The South African Reserve Bank is unlikely to cut interest rates soon, with the local money market pricing in no rate cuts this year at all. Inflation remains sticky around the world, preventing central banks from cutting. 

This is feedback from Old Mutual Wealth investment strategist Izak Odendaal, who outlined why the US Fed and, in turn, other central banks are unlikely to cut rates in his weekly investment note. 

“In the investment universe, the sun is the US Federal Reserve. Just as the planets revolve around the sun, so do all financial assets worldwide price off the Fed’s policy interest rate,” Odendaal said.  

This is because the US has the world’s largest economy and a financial market that dwarfs all others, while its currency is the global reserve.

Odendaal said inflation declines in the last few months of 2023 were unexpectedly quick, leading to the US market pricing in up to six rate cuts this year. 

However, inflation data from the US in the first three months of this year have come in higher than expected and point to persistent price pressures in service categories.

He explained that the US has become a victim of its own success.

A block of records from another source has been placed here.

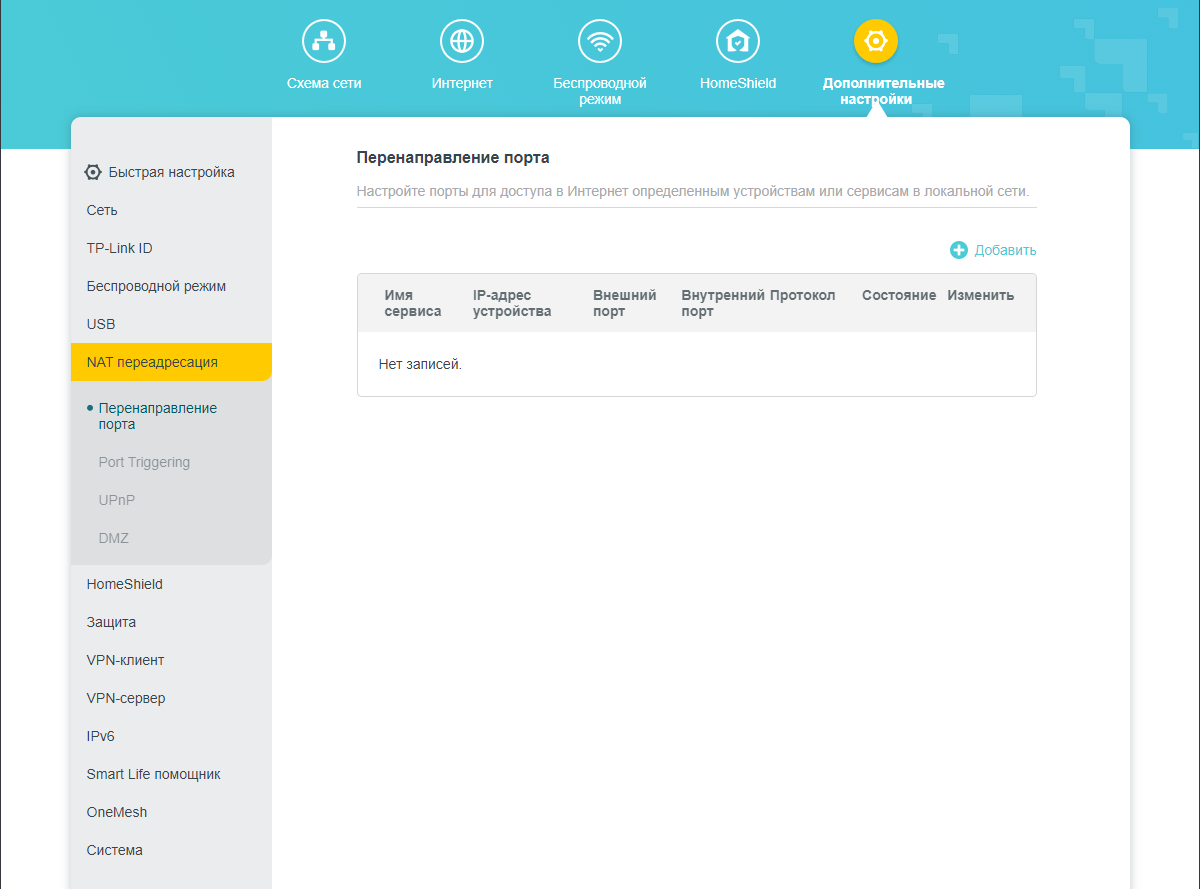Click the blue plus icon next to Добавить
The image size is (1200, 889).
point(959,250)
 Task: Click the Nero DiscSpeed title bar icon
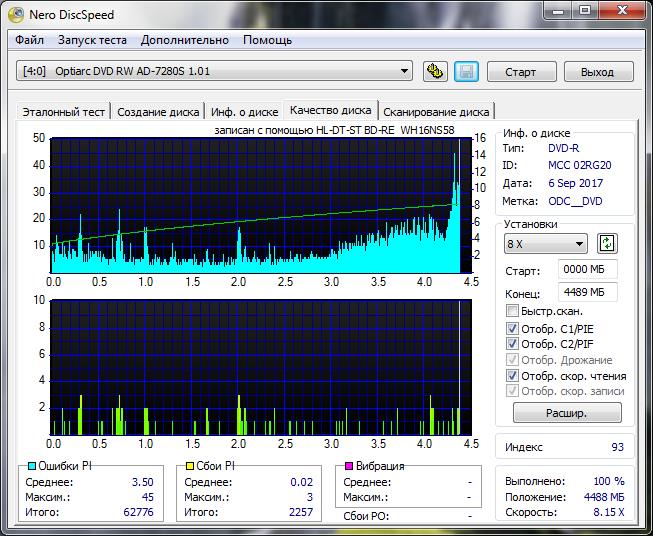[x=16, y=13]
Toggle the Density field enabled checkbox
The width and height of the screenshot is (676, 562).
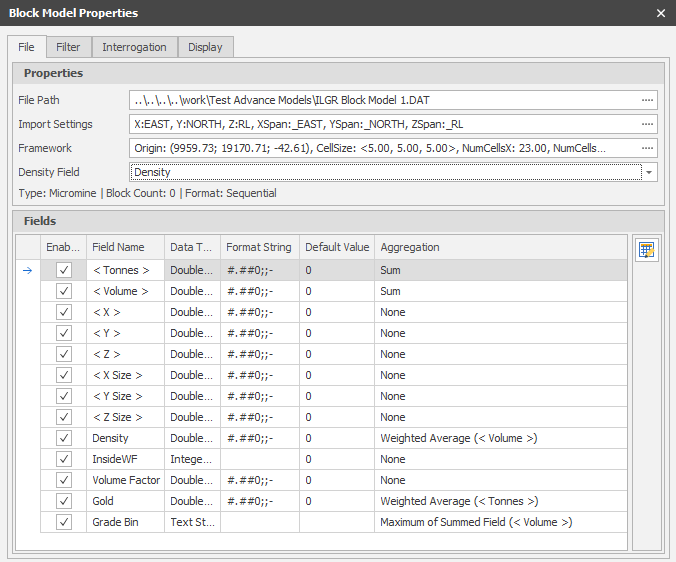64,438
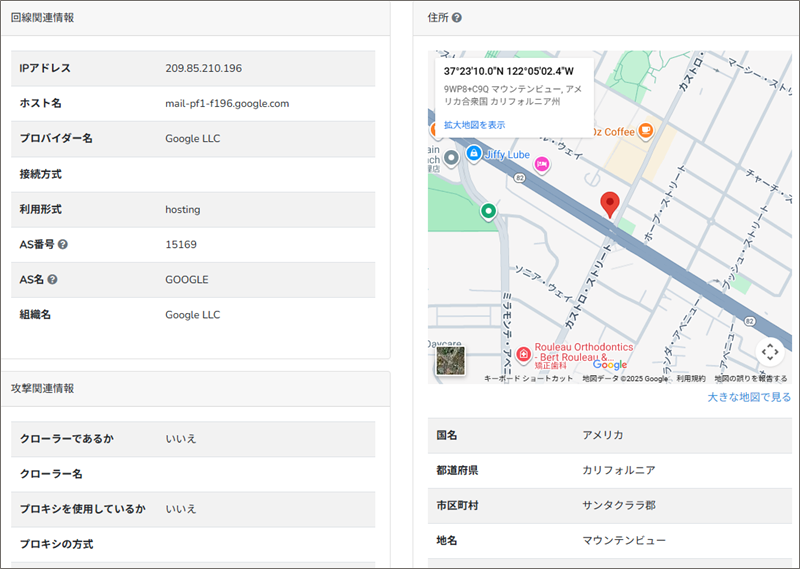Click help icon beside AS番号 label
This screenshot has height=569, width=800.
point(63,244)
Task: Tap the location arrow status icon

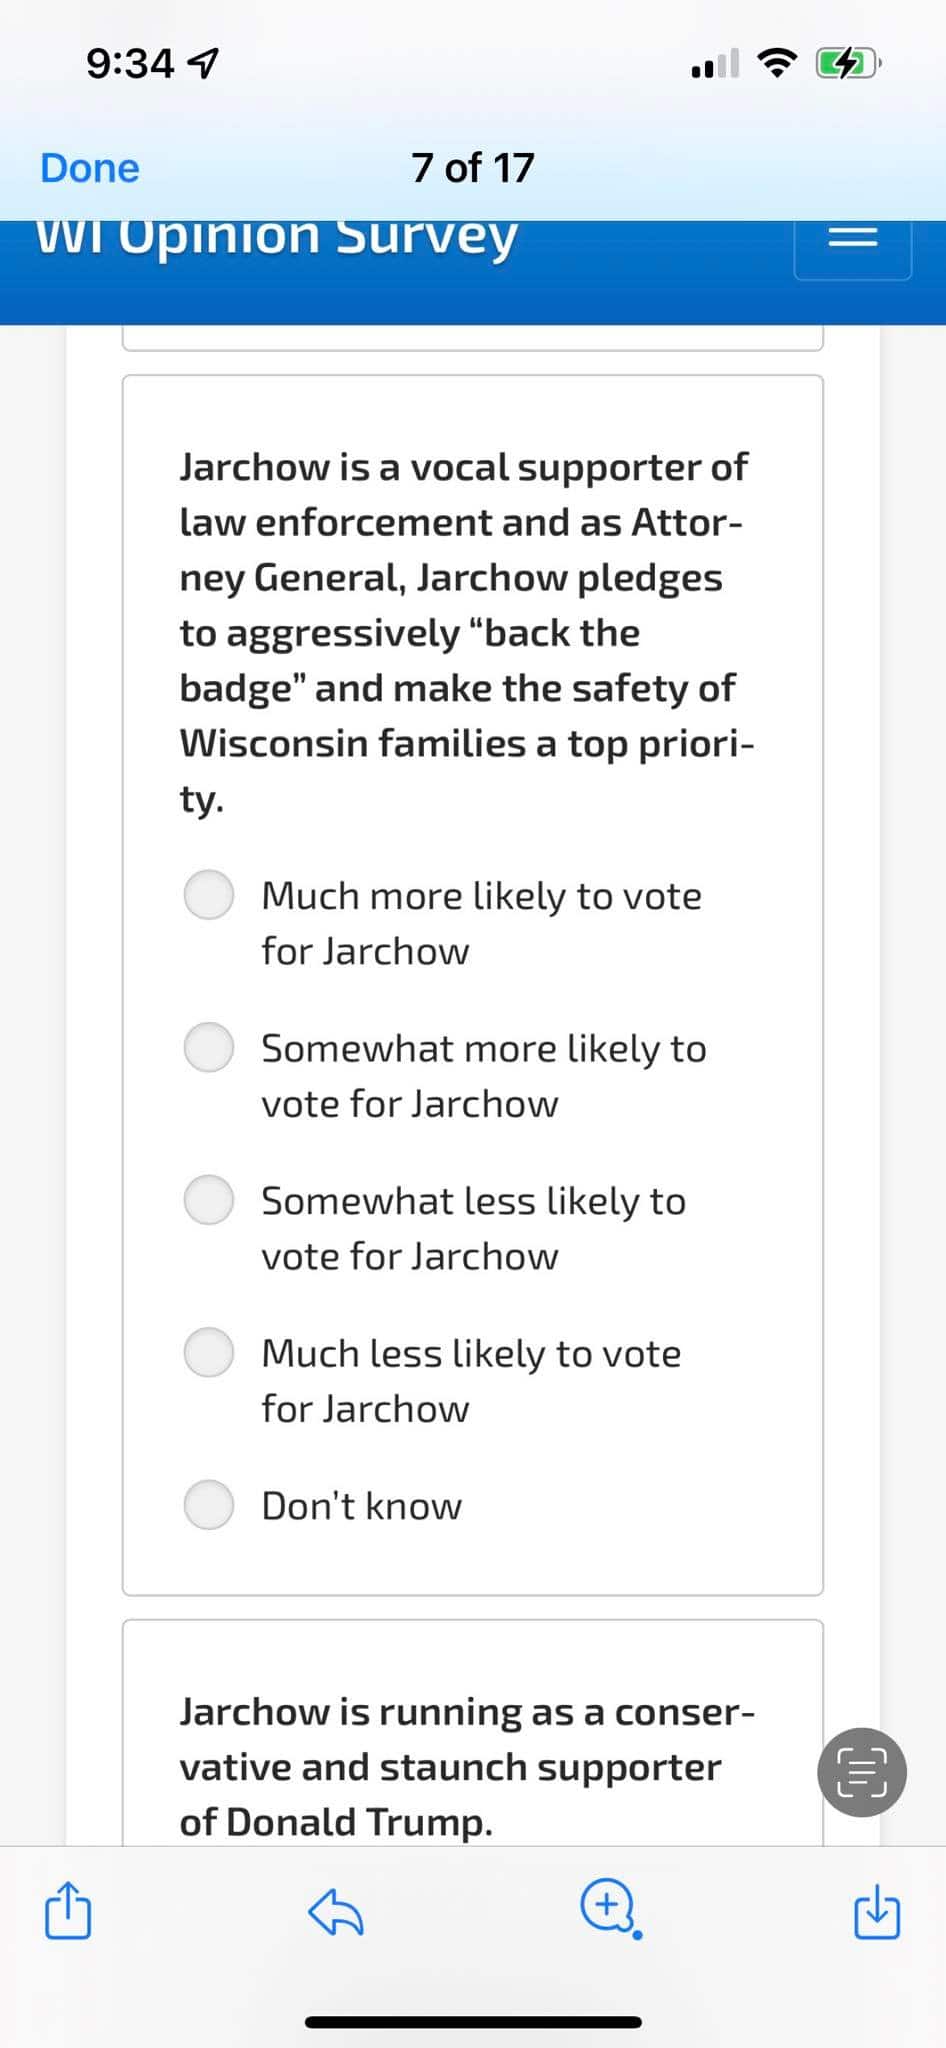Action: [x=204, y=65]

Its strong economy results in increased consumer spending, which puts upward pressure on prices, and low unemployment results in higher wages. 

Furthermore, recent increases in oil and other commodity prices are a concern, particularly given the dramatic escalation in the Middle Eastern conflict. 

As a result, the Fed has toned down its rhetoric about potential rate cuts and has said it is unwilling to ease its monetary policy until there is certainty that inflation will hit its 2% target. 

Market forecasts for rate cuts have been tempered, from up to six cuts at the beginning of the year to only two. 

“When it comes to South Africa, there is no question that the Fed looms large in the Reserve Bank’s thinking,” Odendaal said. 

The US inflation numbers interrupted a promising rally in the rand last week. He explained that the weakening of the local currency was not due to election polls showing the ANC losing ground. 

The impact of US inflation on the rand reflects how much the SARB watches the movements of the US Fed.

“As the timing and depth of US interest rate cuts get pushed back, the same is probably also true for local rates.” 

The local money market is no longer pricing in any rate cuts this year, though Odendaal says such a view is probably overdone.